Zwei EU-Diplomaten teilten der FT mit, dass die Übergangsmaßnahme der Europäischen Kommission eine Aufteilung der jährlichen Zollbefreiung in zwölf Monatsquoten vorsieht, um die Importe während der Verhandlungen zu reduzieren.
Am stärksten betroffen sind Mais, Zucker, Honig und Geflügel. Die Quote für Mais wird von 4,7 Millionen Tonnen pro Jahr auf 650.000 Tonnen gesenkt. Die Quote für Geflügel sinkt von 57.000 Tonnen auf 40.000 Tonnen, die für Zucker von 109.000 Tonnen auf 40.700 Tonnen.
Ein Vertreter der Europäischen Kommission bestätigte, dass die militärischen Vereinbarungen nicht wieder aufgenommen werden, „da wir derzeit an einer Überarbeitung“ des Freihandelsabkommens zwischen der EU und der Ukraine arbeiten.
„Die Kommission prüft auch mögliche Übergangsmaßnahmen für den Fall, dass die Verhandlungen nicht abgeschlossen sind und bis zum 6. Juni nicht angewendet werden„, fügte er hinzu.
„Das ist wirklich ein schlechtes Signal für die Ukraine“, sagte der Vorsitzende des Handelsausschusses des Europäischen Parlaments, Bernd Lange, und fügte hinzu, dass die Suche nach einer Lösung mindestens bis Oktober andauern werde.
Sein Ausschuss werde am Mittwoch die Position der EU-Kommission dazu hören, warum die versprochenen Handelsgespräche in eine Sackgasse geraten seien, obwohl die Frist im Juni „lange bekannt“ gewesen sei, sagte Lange.
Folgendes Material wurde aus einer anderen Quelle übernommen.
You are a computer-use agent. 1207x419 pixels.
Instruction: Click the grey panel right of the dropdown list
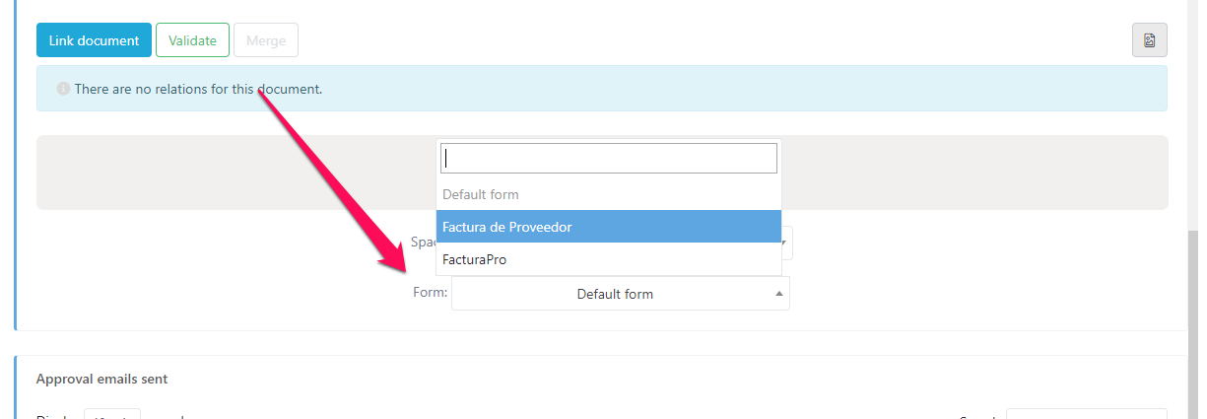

Nach Angaben der Zeitung schätzt die ukrainische Regierung, dass die Rückkehr zu den Handelsbedingungen vor dem Krieg die Einnahmen des Landes um etwa 3,5 Milliarden Euro verringern würde.
„Das ist ein riesiger Rückschritt. Was wir derzeit sehen, ist ein Mangel an Verständnis“, meint der Handelsvertreter des Arbeitgeberverbandes der Ukraine, Mykhailo Bno-Ayriyan.
Wie berichtet, besteht zwischen der EU und der Ukraine ein Freihandelsabkommen. Nach dem Einmarsch Russlands in die Ukraine im Jahr 2022 hat die EU die Zölle auf ukrainische Agrarprodukte vorübergehend ausgesetzt. Diese Vereinbarungen laufen am 6. Juni aus, und die EU plant, sie durch „Übergangsmaßnahmen“ zu ersetzen, bis beide Seiten ihr gemeinsames Handelsabkommen aktualisiert haben.
Die 2022 eingeführte Zollbefreiung galt für Geflügelfleisch, Weizen und Zucker aus der Ukraine, von denen der größte Teil über EU-Länder nach Afrika und Asien transportiert wurde. Landwirte und Politiker in Polen, Frankreich und anderen Ländern machten jedoch die ukrainischen Exporte für den Rückgang der Binnenpreise verantwortlich. Vor den Präsidentschaftswahlen am 18. Mai forderte Warschau die Europäische Kommission auf, die äußerst unpopulären Handelsverhandlungen mit Kiew auszusetzen, um die Chancen des nationalistischen Oppositionskandidaten Karol Nawrocki zu minimieren.
Die Europäische Kommission hatte seit Anfang 2025 ihre Absicht bekundet, die Präferenzregelungen für Agrarprodukte aus der Ukraine aufzuheben. Es wurde erwartet, dass die Handelsmaßnahmen zur Unterstützung der Ukraine moderater ausfallen und die Importmengen in die EU zurückgehen würden.